Aujourd'hui, on peut voir l'ampleur des dégâts mais aussi la grandeur passée des sites archéo grâce à la technologie Tango de @GoogleFR pic.twitter.com/JjyrK1njb2

— Marine Benoit (@marin_eben) 12 décembre 2016

Seulement trois jours après la récupération de Palmyre par l’armée syrienne, en mars, les deux hommes sont les seuls experts à avoir pu se rendre sur les ruines de la cité antique.

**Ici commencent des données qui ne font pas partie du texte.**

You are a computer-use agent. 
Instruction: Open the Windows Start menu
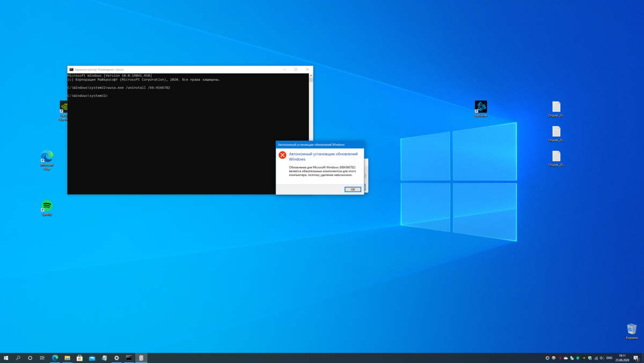pos(6,358)
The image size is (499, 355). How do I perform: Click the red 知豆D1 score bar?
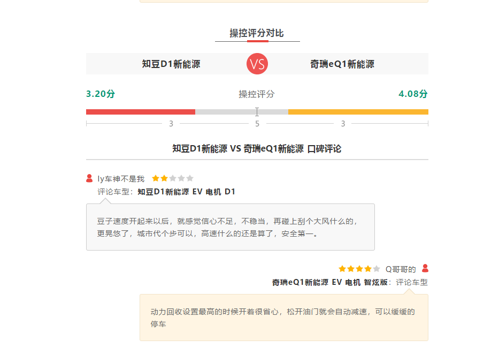[x=141, y=112]
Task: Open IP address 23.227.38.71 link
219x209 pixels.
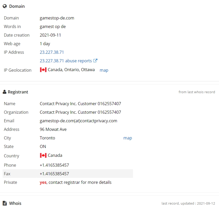Action: pos(52,52)
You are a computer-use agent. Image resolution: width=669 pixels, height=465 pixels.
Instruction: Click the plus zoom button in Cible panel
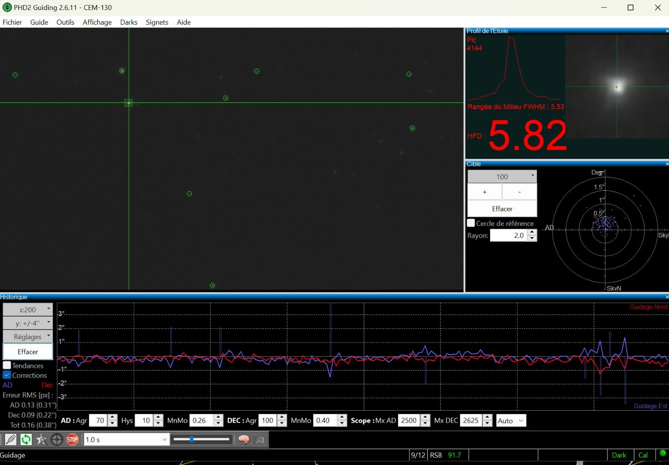pos(485,192)
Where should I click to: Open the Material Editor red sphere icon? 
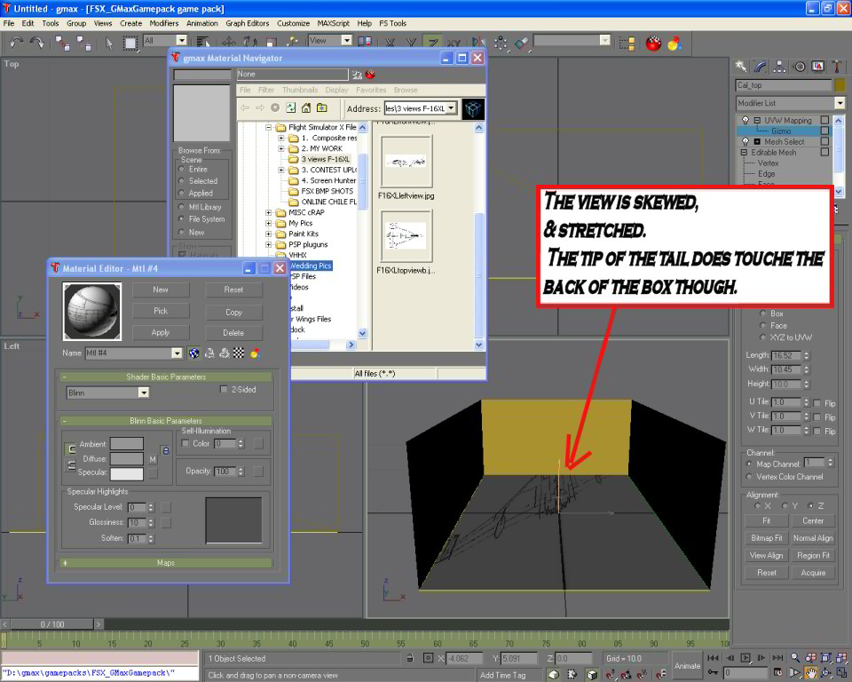[x=654, y=42]
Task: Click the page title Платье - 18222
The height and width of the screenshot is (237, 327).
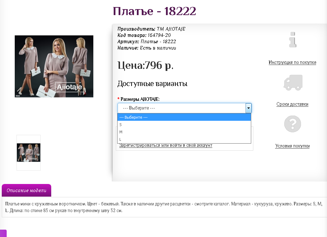Action: [x=154, y=12]
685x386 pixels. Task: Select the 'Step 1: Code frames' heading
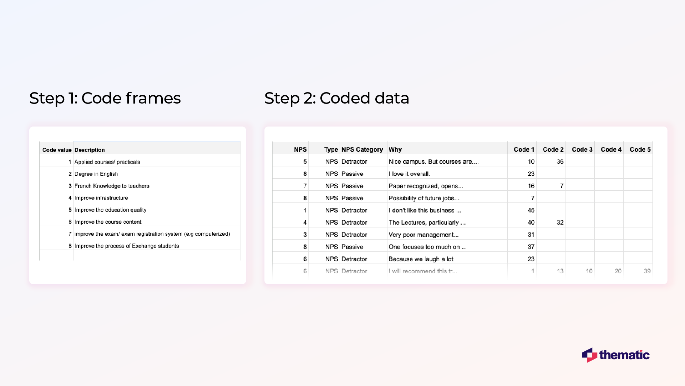(x=105, y=98)
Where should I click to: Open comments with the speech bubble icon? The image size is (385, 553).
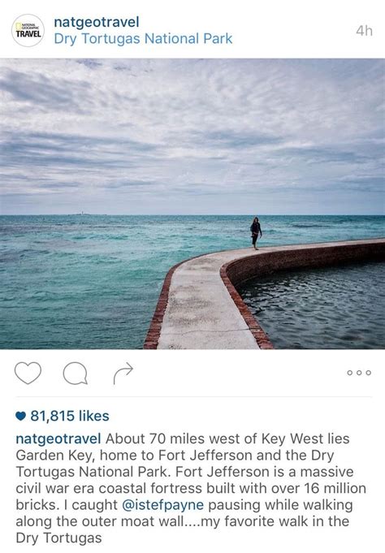click(76, 374)
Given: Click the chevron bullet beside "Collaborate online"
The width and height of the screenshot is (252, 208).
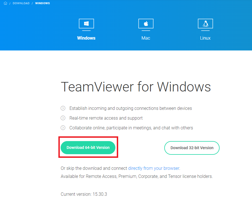Looking at the screenshot, I should (63, 128).
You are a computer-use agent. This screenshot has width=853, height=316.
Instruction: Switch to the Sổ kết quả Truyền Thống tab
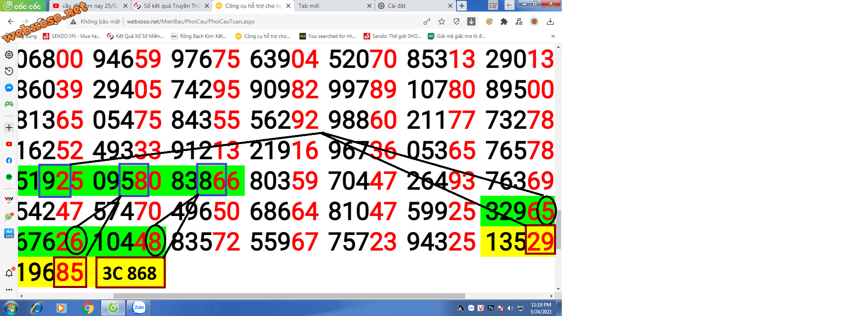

Ils y ont constaté les premiers, par drone, l’ampleur des dégâts, mais aussi celle, plus positive, des zones encore intactes. "Car c’est avant tout un message d’espoir que nous voulons faire passer : tout n'est pas détruit, loin de là ! Et dans les années à venir, quand la situation le permettra, il faudra revenir admirer ce site grandiose qu'est Palmyre, et tous les autres de la région qui valent le détour", relativise Yves Ubelmann. "À travers cette exposition, et plus largement notre projet, nous souhaitons éveiller les consciences quant à l'urgence de numériser notre patrimoine, partout dans le monde."

À la sortie de l'exposition, un écran diffuse une série de photos. Ces clichés, ce sont ceux des internautes, regroupés sous le hashtag #souvenirsiteseternels et pris pendant leurs voyages, alors qu'ils étaient encore bien debout. Car ce que le fanatisme ne pourra jamais détruire, ce sont bien les souvenirs. Surtout s'ils sont numérisés.